Happy Wellness Month! Welcome to the second of five communications to encourage and promote wellness with an emphasis on how care for our mind, body, and spirit promotes mental health wellness. Thank for the positive feedback on the first communication. My hope is that this is helpful to you all too.
Q: Can what you eat and drink affect your mental health
A: "This may sound implausible to you, but the notion that good bacteria not only influence what your gut digests and absorbs, but that they also affect the degree of inflammation throughout your body, as well as your mood and energy level, is gaining traction among researchers." - Harvard Health
Did you know excess caffeine can trigger panic attacks for people who experience anxiety?
Try to: Drink at least 8 glasses of water a day (about 2 liters) to prevent dehydration. Studies show that even mild dehydration can cause fatigue, difficulty concentrating, and mood changes. Limit caffeine if you have an anxiety disorder. If you feel like you need some caffeine, try tea. Tea has lower amounts of caffeine than coffee and has lots of antioxidants-chemicals found in plants that protect body tissues and prevent cell damage.
Did you know that eating a regular intake of high-fat dairy, and fried, refined and sugary foods can significantly increase your risk of depression?
Try to: Eat a diet that relies on fruits, vegetables, nuts, whole grains, fish and unsaturated fats (like olive oil). People who follow this kind of diet are up to 30% less likely to develop depression than people who eat lots of meat and dairy products.

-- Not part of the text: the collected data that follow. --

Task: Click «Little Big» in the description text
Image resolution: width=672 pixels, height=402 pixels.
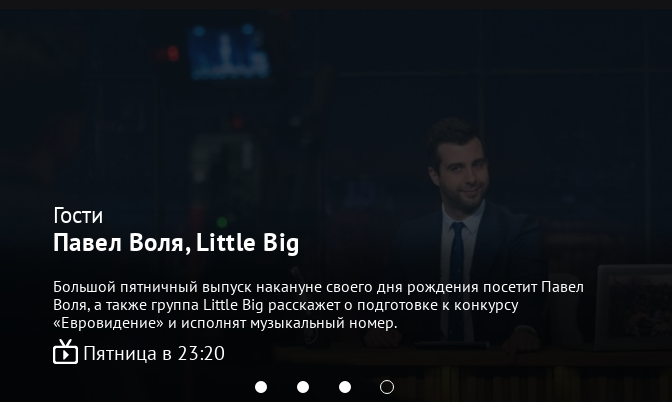Action: pyautogui.click(x=234, y=305)
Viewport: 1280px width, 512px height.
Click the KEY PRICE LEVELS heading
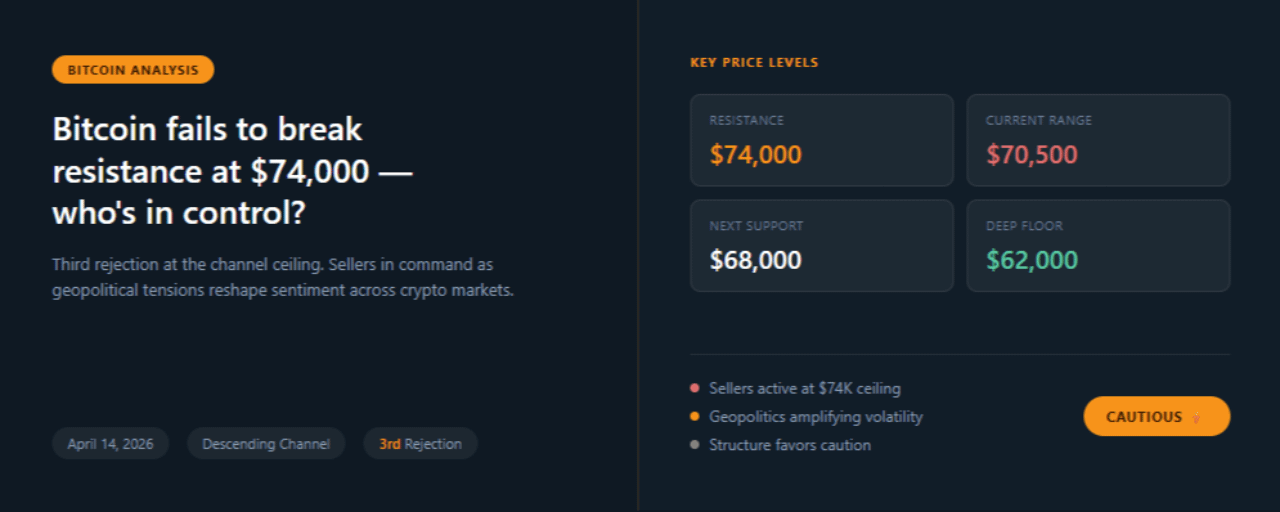point(754,63)
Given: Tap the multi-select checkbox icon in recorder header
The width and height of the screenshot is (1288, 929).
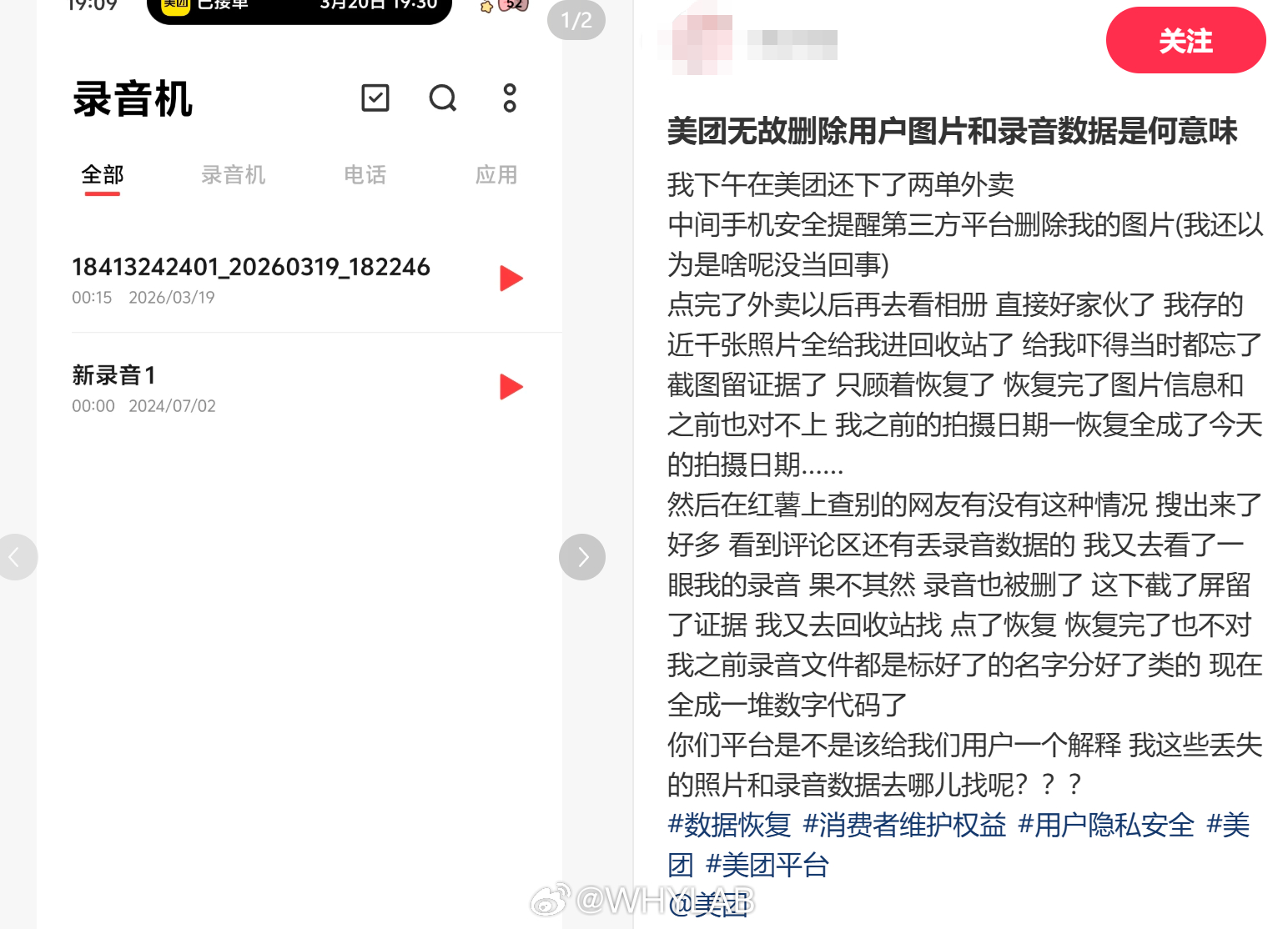Looking at the screenshot, I should (x=375, y=98).
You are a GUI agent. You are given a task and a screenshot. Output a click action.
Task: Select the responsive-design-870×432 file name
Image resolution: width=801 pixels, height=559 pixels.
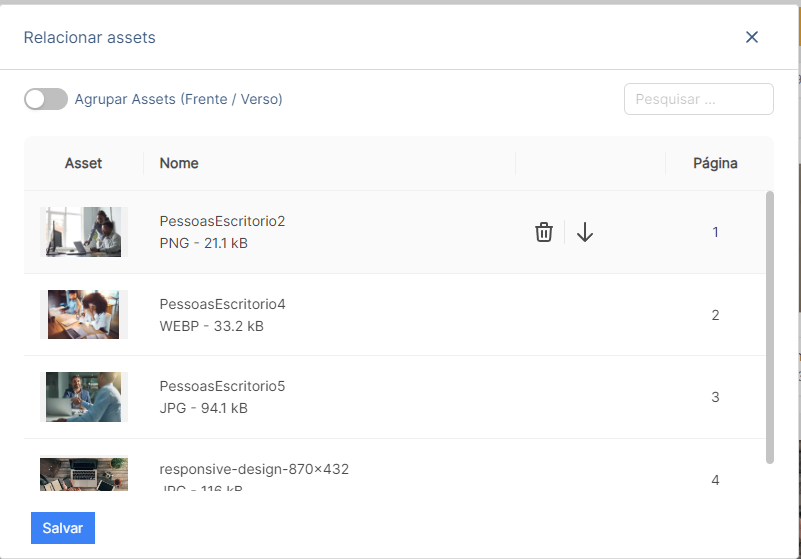[254, 469]
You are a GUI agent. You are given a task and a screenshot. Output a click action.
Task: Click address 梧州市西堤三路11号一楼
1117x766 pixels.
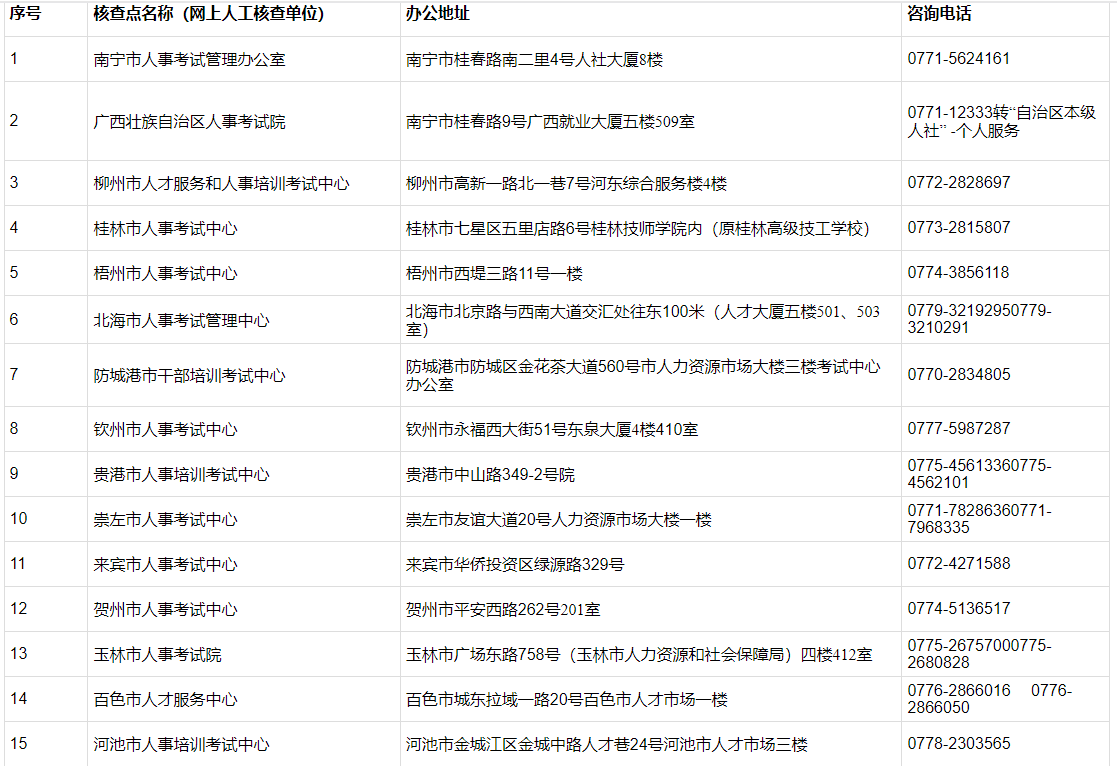494,273
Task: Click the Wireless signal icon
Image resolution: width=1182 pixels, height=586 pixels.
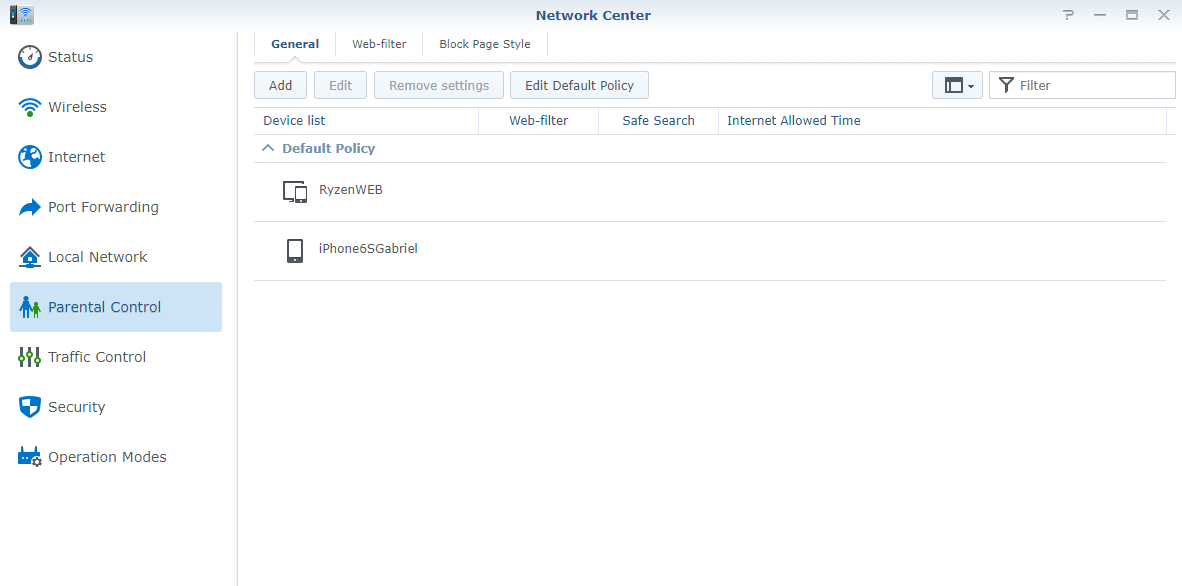Action: point(30,107)
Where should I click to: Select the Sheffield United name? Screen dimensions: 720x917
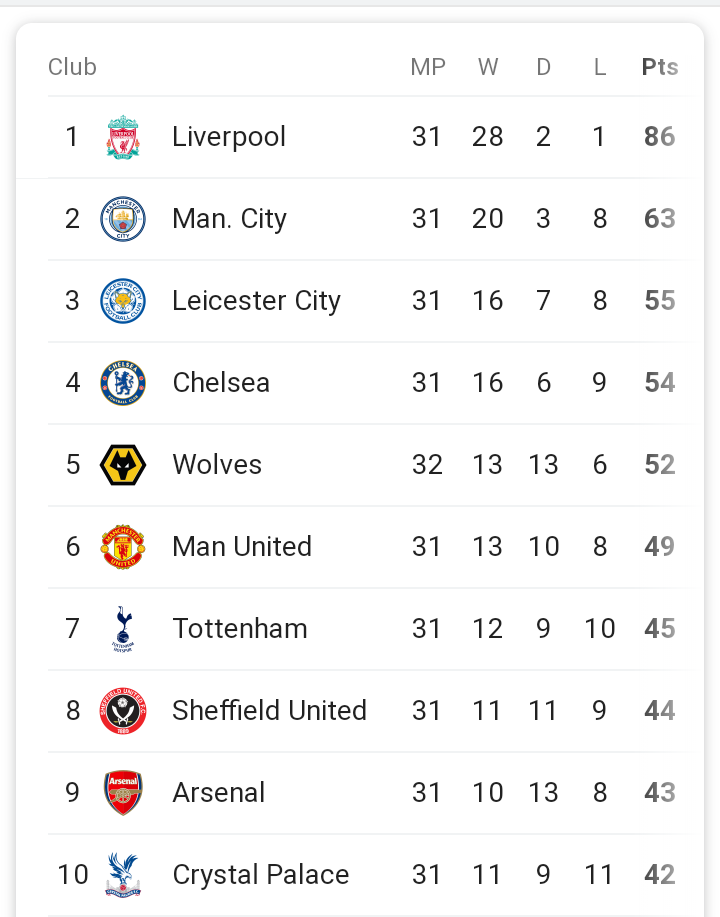click(x=269, y=711)
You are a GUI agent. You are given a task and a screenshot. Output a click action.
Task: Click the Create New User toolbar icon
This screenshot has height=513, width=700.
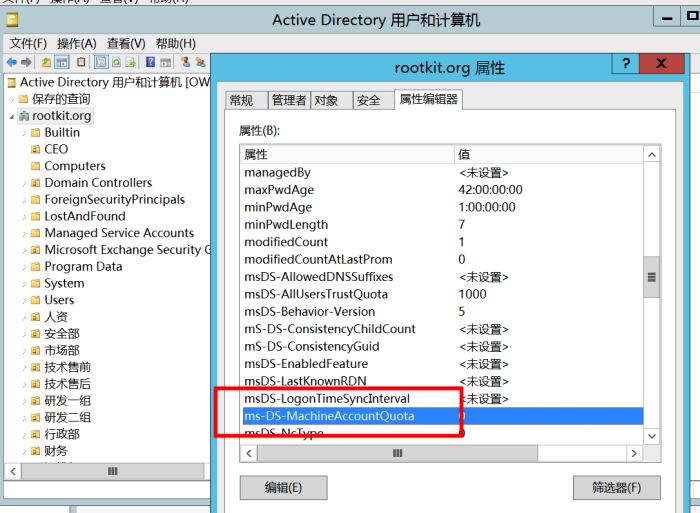click(x=185, y=62)
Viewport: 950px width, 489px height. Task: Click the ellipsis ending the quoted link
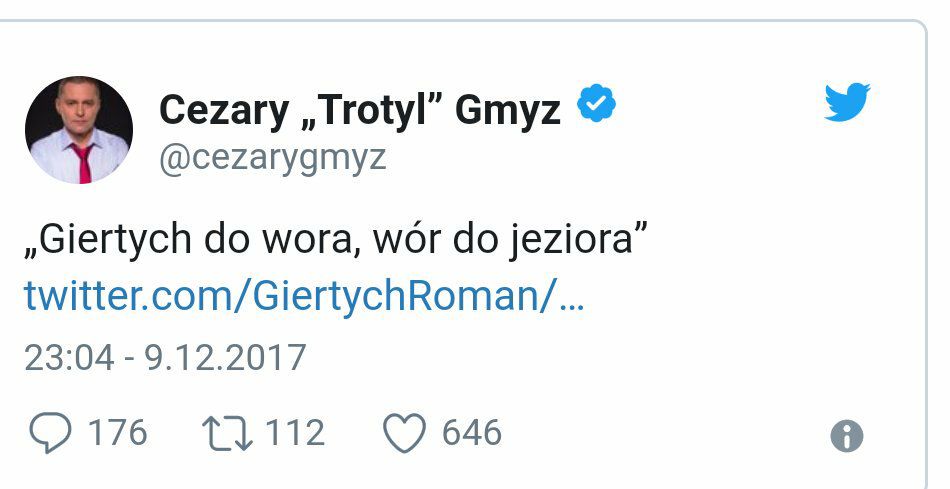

Tips For The Grocery Store
Mind Wellness Support from Nutrients
Folate (Folic Acid, Vitamin B9)
Increased intake of folate is associated with a lower risk of depression.4
Rates of depression are higher in people with Vitamin D deficiency compared to people who have adequate levels of vitamin D. Lack of Vitamin D is thought to play a role in Seasonal Affective Disorder, which is depression that commonly starts in the fall, lasts through winter and subsides in the sunnier spring and summer months.
Most foods do not naturally have Vitamin D, but many are “Vitamin D fortified.” Fatty fish like salmon and tuna have the most naturally occurring Vitamin D. Other foods like milk, orange juice and breakfast cereals have Vitamin D added.
Our bodies also produce Vitamin D as a result of being in the sun. Five to thirty minutes of sun exposure twice a week generally produces enough Vitamin D, with lighter-skinned people requiring less time than those with darker skin. Time in the sun beyond the suggested amounts above requires use of sunscreen to prevent skin damage and reduce risk of skin cancer. Vitamin D supplements may be used in fall and winter months.
Omega-3 Fatty Acids
Some studies suggest that omega-3s may be helpful in the treatment of depression and seem to have a mood-stabilizing effect. Omega-3 essential fatty acids may also help boost the effectiveness of conventional antidepressants and help young people with ADHD.
Oily fish (salmon, trout, mackerel, anchovies and sardines) are the most highly recommended sources of omega-3 fatty acids, and the American Heart Association suggests eating these types of fish at least twice a week. Omega-3s can also be found in walnuts, flax (or flaxseed oil), olive oil, fresh basil and dark green leafy vegetables.